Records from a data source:
┌──

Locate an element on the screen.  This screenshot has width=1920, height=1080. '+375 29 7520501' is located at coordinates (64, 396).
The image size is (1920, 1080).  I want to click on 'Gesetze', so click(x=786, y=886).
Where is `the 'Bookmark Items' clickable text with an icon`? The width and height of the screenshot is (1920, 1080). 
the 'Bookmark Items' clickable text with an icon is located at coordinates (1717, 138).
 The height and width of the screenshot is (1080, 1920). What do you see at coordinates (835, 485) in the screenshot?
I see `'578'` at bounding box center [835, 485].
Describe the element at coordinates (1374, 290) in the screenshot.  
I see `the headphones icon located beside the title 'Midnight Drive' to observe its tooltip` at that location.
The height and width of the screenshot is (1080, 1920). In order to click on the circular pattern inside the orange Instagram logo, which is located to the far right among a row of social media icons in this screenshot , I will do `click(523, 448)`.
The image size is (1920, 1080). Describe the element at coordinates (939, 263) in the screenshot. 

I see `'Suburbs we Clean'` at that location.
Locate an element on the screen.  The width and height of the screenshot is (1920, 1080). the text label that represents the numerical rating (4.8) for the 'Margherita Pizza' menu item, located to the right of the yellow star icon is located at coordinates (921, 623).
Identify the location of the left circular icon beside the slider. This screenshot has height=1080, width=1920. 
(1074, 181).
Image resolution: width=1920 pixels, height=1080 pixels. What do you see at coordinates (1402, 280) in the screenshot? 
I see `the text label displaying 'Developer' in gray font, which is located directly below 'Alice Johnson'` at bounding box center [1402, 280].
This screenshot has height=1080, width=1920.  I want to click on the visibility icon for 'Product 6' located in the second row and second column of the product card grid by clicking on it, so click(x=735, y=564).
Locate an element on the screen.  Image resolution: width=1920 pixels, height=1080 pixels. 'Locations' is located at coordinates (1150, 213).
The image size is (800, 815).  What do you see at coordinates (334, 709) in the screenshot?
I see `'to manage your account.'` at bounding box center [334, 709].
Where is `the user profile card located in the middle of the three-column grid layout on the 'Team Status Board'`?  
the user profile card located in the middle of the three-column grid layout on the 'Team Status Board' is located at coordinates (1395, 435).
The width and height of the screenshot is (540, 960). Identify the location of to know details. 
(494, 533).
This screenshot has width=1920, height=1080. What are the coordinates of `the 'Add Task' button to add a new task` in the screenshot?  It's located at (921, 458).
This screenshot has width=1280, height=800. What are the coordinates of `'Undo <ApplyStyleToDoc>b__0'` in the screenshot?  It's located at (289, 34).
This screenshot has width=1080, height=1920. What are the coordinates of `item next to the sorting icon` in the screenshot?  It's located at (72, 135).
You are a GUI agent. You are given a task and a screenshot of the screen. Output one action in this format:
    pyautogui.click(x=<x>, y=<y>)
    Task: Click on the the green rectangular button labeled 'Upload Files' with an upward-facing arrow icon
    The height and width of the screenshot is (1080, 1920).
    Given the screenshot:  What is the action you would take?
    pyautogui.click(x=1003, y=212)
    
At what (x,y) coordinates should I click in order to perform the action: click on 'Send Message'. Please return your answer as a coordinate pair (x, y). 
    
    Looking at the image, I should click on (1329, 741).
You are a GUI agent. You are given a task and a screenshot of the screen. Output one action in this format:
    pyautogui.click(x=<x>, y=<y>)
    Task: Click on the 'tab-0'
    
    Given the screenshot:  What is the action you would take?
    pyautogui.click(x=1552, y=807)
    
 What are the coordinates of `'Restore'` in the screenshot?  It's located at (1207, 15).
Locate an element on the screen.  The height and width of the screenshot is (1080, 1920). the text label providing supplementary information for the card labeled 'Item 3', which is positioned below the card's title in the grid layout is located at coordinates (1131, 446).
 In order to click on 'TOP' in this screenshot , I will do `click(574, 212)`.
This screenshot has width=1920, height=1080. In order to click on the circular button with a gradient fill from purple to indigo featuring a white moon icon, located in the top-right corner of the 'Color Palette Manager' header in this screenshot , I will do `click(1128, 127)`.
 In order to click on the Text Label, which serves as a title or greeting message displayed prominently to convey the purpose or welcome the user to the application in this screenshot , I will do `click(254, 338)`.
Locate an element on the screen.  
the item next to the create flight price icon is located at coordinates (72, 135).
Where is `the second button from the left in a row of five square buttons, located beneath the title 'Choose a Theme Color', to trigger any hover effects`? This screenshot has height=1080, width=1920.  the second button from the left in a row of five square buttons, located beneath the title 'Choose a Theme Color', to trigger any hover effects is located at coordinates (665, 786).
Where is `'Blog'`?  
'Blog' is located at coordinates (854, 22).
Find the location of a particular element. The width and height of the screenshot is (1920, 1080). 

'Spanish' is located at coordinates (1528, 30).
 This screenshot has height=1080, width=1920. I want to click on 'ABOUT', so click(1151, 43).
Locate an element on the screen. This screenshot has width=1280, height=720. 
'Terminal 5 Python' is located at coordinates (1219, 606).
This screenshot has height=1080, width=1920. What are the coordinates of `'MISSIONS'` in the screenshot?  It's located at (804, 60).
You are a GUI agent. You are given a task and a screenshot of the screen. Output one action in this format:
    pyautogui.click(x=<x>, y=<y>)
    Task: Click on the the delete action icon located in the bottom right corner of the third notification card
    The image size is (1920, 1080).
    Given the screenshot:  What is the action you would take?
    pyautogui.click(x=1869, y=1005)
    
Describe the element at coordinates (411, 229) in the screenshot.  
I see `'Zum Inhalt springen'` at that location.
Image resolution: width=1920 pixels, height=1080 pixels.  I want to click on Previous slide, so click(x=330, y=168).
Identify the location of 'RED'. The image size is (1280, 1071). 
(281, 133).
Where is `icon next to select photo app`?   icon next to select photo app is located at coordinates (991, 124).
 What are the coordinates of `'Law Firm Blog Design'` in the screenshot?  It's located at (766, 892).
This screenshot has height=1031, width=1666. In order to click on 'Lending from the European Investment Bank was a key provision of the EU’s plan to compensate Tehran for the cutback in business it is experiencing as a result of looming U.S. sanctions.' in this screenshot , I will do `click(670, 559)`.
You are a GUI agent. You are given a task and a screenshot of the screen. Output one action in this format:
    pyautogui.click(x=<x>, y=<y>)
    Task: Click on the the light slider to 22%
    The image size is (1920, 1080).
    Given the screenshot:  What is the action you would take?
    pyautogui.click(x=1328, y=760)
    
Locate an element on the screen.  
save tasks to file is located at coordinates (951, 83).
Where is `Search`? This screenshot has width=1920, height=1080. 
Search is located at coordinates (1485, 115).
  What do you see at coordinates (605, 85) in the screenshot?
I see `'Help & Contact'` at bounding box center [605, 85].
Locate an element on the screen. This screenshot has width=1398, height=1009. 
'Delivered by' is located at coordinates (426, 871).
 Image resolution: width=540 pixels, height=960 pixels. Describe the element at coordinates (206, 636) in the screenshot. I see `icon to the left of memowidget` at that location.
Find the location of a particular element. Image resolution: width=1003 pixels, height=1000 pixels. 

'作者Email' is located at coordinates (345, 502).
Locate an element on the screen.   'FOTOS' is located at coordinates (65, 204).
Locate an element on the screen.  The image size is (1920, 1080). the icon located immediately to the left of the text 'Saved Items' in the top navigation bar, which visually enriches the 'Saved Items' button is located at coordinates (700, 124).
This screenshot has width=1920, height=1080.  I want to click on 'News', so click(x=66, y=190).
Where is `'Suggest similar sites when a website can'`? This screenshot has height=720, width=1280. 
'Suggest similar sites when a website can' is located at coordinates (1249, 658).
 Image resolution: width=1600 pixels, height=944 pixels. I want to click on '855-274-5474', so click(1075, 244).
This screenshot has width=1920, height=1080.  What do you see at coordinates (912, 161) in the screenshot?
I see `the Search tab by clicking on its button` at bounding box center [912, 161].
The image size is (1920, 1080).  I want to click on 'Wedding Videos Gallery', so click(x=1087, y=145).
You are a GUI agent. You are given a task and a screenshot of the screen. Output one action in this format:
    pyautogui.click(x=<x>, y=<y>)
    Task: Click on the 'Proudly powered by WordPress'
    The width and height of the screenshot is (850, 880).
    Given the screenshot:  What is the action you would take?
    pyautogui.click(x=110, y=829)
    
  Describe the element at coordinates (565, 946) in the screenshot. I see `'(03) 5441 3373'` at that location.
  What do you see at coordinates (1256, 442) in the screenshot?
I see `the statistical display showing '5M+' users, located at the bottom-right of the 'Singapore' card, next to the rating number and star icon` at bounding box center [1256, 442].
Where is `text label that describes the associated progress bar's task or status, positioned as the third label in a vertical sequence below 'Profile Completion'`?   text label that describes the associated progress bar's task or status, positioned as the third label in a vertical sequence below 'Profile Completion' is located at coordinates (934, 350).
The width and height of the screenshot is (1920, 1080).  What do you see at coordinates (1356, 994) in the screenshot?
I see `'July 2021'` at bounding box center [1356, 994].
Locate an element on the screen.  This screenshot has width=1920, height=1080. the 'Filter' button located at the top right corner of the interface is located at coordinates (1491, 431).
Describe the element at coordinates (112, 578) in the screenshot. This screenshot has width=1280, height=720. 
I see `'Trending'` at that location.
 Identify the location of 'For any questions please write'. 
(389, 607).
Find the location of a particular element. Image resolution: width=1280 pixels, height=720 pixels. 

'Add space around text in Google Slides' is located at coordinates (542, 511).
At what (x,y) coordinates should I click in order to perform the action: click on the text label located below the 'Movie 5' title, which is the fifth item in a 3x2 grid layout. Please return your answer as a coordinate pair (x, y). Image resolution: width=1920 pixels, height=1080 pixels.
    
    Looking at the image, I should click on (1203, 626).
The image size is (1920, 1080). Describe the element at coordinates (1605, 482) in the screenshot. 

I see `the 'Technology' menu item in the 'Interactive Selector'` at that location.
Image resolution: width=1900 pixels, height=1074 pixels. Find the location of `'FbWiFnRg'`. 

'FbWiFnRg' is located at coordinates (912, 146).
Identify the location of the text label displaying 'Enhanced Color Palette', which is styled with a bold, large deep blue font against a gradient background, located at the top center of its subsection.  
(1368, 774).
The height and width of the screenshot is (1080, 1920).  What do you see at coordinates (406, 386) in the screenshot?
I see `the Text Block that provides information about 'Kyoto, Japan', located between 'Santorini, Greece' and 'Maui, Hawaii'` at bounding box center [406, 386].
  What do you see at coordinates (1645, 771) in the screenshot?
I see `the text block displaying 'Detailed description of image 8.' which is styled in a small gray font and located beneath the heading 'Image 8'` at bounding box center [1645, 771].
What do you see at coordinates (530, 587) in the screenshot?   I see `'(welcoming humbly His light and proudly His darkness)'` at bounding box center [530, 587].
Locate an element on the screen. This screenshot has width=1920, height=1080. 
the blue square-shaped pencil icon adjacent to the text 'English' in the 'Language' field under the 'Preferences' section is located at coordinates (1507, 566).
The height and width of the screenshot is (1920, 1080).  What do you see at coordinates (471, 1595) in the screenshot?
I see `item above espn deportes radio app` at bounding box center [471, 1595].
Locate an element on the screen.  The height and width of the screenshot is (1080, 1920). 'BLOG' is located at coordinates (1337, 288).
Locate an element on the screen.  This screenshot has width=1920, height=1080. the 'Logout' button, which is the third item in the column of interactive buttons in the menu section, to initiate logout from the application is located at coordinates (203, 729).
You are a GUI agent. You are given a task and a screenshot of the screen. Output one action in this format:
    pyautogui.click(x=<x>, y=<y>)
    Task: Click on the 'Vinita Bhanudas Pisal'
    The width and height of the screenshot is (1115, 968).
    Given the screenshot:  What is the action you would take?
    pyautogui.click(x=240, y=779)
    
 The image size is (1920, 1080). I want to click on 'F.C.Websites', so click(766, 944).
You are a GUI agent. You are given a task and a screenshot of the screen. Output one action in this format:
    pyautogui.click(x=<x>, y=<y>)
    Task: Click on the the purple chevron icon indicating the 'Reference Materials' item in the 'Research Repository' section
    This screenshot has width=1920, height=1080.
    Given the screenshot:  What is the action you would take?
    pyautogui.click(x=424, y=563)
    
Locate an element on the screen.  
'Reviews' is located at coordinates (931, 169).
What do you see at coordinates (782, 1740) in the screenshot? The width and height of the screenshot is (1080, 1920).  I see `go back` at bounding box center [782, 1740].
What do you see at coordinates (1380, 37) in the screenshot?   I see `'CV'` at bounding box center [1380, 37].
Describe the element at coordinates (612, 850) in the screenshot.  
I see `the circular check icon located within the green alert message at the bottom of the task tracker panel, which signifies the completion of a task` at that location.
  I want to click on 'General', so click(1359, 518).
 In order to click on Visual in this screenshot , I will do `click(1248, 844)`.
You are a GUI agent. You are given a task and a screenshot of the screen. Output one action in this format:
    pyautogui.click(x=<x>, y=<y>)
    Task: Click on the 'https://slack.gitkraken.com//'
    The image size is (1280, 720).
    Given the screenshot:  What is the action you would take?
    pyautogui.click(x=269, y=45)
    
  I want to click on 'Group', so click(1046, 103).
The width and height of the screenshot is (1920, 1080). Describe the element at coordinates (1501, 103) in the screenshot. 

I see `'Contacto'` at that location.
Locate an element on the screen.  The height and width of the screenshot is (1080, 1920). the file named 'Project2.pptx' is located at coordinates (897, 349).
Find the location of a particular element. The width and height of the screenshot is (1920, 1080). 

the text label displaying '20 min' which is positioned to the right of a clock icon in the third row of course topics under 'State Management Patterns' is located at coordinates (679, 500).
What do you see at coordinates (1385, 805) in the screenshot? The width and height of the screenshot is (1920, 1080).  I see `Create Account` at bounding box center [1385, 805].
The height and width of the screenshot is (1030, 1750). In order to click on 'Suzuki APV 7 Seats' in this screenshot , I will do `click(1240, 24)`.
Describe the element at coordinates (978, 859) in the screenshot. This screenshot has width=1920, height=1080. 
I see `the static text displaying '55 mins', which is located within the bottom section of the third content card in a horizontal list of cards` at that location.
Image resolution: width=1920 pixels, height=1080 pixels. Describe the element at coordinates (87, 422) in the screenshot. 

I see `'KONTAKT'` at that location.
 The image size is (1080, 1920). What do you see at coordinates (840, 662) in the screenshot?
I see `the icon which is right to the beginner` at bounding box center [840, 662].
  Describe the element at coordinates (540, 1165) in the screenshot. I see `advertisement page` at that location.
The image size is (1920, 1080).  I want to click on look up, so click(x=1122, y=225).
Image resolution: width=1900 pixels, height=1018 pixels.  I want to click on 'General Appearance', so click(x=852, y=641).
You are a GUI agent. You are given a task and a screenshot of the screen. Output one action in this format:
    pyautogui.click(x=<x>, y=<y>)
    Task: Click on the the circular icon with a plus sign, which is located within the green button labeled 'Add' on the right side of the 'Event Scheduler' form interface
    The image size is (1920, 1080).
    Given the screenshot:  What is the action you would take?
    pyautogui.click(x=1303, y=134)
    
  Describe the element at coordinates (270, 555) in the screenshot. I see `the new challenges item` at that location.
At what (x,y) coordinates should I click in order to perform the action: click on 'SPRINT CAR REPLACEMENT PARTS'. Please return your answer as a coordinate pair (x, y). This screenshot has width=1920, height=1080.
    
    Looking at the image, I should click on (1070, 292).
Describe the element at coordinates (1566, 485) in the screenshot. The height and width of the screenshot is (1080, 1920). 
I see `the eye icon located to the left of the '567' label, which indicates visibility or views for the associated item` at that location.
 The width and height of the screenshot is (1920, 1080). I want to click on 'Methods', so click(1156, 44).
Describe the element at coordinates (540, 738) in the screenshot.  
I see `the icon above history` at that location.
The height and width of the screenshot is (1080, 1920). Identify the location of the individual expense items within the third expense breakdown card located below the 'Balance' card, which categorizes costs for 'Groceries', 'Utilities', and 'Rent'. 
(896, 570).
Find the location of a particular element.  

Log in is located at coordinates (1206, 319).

└──

• _What is asked_
Copy out every line above, word for word, from the line containing "coordinates (700, 124)." through the line containing "so click(x=1087, y=145).", with both of those lines included.

• _Solution below_
Locate an element on the screen.  The image size is (1920, 1080). the icon located immediately to the left of the text 'Saved Items' in the top navigation bar, which visually enriches the 'Saved Items' button is located at coordinates (700, 124).
This screenshot has width=1920, height=1080.  I want to click on 'News', so click(x=66, y=190).
Where is `'Suggest similar sites when a website can'`? This screenshot has height=720, width=1280. 
'Suggest similar sites when a website can' is located at coordinates (1249, 658).
 Image resolution: width=1600 pixels, height=944 pixels. I want to click on '855-274-5474', so click(1075, 244).
This screenshot has width=1920, height=1080.  What do you see at coordinates (912, 161) in the screenshot?
I see `the Search tab by clicking on its button` at bounding box center [912, 161].
The image size is (1920, 1080).  I want to click on 'Wedding Videos Gallery', so click(x=1087, y=145).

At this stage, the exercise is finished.